------ Records for this exercise ------

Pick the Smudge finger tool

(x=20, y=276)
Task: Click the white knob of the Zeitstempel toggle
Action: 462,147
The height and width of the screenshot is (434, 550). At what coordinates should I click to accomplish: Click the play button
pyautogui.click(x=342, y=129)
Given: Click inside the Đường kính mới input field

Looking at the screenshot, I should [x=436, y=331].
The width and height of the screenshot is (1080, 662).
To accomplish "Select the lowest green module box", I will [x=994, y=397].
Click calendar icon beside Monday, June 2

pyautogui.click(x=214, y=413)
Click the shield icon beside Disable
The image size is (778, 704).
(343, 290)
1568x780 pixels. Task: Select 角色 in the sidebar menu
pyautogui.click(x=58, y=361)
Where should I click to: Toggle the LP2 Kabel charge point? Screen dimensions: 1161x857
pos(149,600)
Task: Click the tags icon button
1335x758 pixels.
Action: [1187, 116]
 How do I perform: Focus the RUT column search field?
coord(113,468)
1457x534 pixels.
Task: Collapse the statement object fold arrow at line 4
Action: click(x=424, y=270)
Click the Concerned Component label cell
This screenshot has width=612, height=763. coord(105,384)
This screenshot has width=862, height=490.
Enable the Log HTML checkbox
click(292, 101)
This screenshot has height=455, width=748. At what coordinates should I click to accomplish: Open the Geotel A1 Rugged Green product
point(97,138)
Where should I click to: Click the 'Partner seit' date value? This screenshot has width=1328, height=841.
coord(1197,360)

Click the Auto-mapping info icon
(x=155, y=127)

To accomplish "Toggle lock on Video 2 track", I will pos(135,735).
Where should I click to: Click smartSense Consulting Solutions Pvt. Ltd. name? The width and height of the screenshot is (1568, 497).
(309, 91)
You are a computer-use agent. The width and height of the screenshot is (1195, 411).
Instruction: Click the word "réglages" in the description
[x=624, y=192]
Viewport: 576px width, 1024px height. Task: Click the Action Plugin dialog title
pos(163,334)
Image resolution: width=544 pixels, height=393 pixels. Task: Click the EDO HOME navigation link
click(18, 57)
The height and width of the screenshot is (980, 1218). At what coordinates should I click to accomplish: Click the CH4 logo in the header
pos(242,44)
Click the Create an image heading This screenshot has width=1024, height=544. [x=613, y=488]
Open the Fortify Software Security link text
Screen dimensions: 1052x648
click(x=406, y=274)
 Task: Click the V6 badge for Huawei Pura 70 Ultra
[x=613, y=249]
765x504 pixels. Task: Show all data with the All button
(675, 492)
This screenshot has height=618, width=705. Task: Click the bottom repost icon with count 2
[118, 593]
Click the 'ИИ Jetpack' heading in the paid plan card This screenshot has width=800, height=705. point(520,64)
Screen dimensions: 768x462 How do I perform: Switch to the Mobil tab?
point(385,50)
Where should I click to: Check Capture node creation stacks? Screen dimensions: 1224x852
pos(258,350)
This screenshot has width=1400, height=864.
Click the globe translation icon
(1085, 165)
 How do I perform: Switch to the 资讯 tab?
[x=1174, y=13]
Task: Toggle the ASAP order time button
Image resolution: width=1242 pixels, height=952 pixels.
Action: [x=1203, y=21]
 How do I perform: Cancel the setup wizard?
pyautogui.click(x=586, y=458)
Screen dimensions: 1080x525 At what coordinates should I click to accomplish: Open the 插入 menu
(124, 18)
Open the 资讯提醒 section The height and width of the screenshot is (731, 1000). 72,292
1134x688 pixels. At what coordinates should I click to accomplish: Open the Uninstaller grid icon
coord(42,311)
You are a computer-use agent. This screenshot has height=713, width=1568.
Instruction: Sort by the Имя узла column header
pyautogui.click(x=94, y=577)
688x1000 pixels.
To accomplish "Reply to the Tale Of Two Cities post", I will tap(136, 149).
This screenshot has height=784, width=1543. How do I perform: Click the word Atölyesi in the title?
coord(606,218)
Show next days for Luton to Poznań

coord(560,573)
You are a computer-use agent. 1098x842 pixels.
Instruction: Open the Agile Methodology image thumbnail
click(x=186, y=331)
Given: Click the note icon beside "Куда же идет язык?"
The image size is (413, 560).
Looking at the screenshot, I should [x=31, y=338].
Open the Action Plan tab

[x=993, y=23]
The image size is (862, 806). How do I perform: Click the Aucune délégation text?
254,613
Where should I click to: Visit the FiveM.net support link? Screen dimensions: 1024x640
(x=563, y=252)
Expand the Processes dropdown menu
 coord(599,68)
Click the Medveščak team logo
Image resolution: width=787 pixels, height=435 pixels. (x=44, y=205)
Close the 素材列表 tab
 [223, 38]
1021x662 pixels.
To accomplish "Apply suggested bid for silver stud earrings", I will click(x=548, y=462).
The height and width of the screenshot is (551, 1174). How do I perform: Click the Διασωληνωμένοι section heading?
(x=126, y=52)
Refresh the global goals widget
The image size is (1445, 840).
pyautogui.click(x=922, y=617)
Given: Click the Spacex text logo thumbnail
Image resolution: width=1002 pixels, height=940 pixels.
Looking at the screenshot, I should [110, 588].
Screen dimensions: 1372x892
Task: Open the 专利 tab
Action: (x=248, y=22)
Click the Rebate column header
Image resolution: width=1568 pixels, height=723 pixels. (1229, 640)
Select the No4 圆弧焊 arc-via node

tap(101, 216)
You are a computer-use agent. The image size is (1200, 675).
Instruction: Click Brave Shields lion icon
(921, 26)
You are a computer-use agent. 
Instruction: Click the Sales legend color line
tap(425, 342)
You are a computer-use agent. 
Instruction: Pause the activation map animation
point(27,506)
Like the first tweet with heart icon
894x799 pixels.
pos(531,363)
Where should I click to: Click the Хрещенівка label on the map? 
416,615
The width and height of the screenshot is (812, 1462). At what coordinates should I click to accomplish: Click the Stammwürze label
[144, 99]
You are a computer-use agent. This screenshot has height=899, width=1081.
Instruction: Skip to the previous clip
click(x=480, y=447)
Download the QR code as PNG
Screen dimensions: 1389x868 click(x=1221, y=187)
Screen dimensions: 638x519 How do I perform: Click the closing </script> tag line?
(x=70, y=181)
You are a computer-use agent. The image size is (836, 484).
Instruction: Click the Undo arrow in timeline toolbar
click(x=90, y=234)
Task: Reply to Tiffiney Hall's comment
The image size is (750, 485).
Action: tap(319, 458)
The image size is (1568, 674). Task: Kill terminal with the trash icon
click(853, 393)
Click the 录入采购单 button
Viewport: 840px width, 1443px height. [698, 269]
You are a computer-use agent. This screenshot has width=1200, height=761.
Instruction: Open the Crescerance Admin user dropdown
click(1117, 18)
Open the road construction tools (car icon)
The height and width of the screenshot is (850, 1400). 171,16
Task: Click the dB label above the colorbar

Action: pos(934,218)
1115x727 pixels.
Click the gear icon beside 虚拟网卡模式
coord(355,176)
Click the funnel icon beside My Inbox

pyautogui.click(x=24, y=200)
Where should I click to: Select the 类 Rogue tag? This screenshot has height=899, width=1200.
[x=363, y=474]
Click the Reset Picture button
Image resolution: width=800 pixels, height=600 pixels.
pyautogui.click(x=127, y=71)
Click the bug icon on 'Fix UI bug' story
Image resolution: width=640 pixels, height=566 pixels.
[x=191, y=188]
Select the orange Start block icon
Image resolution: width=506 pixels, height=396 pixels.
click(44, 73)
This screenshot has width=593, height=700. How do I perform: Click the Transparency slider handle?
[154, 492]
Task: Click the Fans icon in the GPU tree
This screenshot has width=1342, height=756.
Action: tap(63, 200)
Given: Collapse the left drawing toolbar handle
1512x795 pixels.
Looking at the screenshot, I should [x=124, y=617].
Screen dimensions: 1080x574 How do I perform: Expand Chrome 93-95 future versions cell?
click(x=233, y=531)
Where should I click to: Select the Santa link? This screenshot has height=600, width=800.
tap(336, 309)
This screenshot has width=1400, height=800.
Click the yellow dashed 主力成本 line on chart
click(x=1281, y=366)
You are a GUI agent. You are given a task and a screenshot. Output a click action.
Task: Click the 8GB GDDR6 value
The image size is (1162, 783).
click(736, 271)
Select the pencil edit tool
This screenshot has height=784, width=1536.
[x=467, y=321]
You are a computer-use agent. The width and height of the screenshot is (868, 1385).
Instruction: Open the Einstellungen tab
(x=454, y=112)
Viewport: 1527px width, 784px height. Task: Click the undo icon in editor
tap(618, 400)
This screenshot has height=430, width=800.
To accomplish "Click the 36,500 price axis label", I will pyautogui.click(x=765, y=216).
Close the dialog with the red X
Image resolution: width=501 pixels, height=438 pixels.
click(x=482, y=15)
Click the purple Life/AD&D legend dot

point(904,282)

------

> _What is expected_
Using the entries above, extract exactly the span from the line with "This screenshot has width=1400, height=800." to the line with "This screenshot has height=430, width=800.", both lines included; leave out everything else.

> _Solution to this task_
This screenshot has width=1400, height=800.
Click the yellow dashed 主力成本 line on chart
click(x=1281, y=366)
You are a GUI agent. You are given a task and a screenshot. Output a click action.
Task: Click the 8GB GDDR6 value
The image size is (1162, 783).
click(736, 271)
Select the pencil edit tool
This screenshot has height=784, width=1536.
[x=467, y=321]
You are a computer-use agent. The width and height of the screenshot is (868, 1385).
Instruction: Open the Einstellungen tab
(x=454, y=112)
Viewport: 1527px width, 784px height. Task: Click the undo icon in editor
tap(618, 400)
This screenshot has height=430, width=800.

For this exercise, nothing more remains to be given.